The Galactic Plane workflow is a workflow of many Montage workflows. The output is a set of tiles which can be used in software which takes the tiles and produces a seamless image which can be scrolled and zoomed into. As this is more of a production workflow than an example one, it can be a little bit harder to get running in your environment.

Highlights of the example are:

  • The subworkflow DAXes are generated as jobs in the parent workflow - this is an example on how to make more dynamic workflows. For example, if you need a job in your workflow to determine the number of jobs in the next level, you can have the first job create a subworkflow with the right number of jobs.

  • DAGMan job categories are used to limit the number of concurrant jobs in certain places. This is used to limit the number of concurrant connections to the data find service, as well limit the number of concurrant subworkflows to manage disk usage on the compute cluster.

  • Job priorities are used to make sure we overlap staging and computation. Pegasus sets default priorities, which for most jobs are fine, but the priority of the data find job is set explicitly to a higher priority.

  • A specific output site is defined the the site catalog and specified with the --output option of subworkflows.

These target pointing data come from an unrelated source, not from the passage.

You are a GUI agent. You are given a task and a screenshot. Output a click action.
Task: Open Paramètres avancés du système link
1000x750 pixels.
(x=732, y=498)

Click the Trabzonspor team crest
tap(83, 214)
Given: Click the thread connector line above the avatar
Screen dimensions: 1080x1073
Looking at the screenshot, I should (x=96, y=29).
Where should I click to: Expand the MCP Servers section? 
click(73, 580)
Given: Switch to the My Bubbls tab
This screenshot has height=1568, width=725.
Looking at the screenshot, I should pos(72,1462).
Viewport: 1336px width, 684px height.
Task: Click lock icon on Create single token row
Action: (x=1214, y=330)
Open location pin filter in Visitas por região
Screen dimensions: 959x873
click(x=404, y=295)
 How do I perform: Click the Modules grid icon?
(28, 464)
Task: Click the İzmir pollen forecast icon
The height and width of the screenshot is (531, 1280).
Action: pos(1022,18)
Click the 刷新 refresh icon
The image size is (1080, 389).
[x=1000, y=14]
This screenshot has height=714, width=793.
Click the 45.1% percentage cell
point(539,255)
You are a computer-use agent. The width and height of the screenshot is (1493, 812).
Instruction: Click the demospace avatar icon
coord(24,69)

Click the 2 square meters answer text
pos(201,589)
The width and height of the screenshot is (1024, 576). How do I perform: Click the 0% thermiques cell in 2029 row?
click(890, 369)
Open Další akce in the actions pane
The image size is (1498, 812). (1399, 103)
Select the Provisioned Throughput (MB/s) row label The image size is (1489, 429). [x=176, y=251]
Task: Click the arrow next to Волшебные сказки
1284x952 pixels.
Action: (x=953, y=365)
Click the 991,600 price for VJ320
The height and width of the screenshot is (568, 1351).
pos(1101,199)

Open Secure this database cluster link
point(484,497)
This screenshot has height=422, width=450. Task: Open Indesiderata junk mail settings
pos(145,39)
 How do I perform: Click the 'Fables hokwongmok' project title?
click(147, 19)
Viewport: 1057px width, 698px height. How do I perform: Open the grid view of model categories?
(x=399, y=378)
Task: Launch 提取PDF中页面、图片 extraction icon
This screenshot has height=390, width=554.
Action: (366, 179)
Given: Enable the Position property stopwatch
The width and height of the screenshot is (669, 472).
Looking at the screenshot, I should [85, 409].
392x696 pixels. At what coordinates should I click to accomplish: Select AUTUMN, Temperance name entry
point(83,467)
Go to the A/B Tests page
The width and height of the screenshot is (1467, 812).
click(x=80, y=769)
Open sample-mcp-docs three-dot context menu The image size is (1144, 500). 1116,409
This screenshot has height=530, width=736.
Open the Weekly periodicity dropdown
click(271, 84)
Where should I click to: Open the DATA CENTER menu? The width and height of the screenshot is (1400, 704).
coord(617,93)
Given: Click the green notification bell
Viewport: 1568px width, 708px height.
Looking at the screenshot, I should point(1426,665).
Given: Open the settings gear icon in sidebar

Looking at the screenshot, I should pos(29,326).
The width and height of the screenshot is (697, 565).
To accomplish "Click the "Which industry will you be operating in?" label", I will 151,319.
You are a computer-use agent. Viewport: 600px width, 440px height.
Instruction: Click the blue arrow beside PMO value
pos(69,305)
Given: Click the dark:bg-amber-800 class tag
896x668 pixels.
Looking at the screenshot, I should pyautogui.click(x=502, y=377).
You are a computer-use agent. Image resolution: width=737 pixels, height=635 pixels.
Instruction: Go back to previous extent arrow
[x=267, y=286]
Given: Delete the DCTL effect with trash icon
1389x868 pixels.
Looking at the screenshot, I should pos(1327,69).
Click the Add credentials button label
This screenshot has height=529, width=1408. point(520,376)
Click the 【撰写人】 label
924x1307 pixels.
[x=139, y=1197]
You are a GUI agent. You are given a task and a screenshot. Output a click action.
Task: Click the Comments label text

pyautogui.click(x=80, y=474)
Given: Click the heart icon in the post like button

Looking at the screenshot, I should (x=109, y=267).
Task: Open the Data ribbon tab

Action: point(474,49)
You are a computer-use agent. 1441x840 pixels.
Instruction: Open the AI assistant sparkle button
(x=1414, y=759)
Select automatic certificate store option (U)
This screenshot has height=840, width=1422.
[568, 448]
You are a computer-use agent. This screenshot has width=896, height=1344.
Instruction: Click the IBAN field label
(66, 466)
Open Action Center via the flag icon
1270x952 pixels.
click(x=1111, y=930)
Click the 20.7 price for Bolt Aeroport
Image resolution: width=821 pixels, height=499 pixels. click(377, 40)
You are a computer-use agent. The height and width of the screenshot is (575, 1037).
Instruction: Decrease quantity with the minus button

The DAX API has support for sub workflows:

    remote_tile_setup = Job(namespace="gp", name="remote_tile_setup", version="1.0")
    remote_tile_setup.addArguments("%05d" % (tile_id))
    remote_tile_setup.addProfile(Profile("dagman", "CATEGORY", "remote_tile_setup"))
    remote_tile_setup.uses(params, link=Link.INPUT, register=False)
    remote_tile_setup.uses(mdagtar, link=Link.OUTPUT, register=False, transfer=True)
    subwf = DAX("%05d.dax" % (tile_id), "ID%05d" % (tile_id))
    subwf.addArguments("-Dpegasus.schema.dax=%s/etc/dax-2.1.xsd" %(os.environ["PEGASUS_HOME"]),
                       "-Dpegasus.catalog.replica.file=%s/rc.data" % (tile_work_dir),
                       "-Dpegasus.catalog.site.file=%s/sites.xml" % (work_dir),
                       "--sites", cluster_name,
                       "--cluster", "horizontal",
                       "--basename", "tile-%05d" % (tile_id),
                       "--output", output_name)
    subwf.addProfile(Profile("dagman", "CATEGORY", "subworkflow"))
    subwf.uses(subdax_file, link=Link.INPUT, register=False)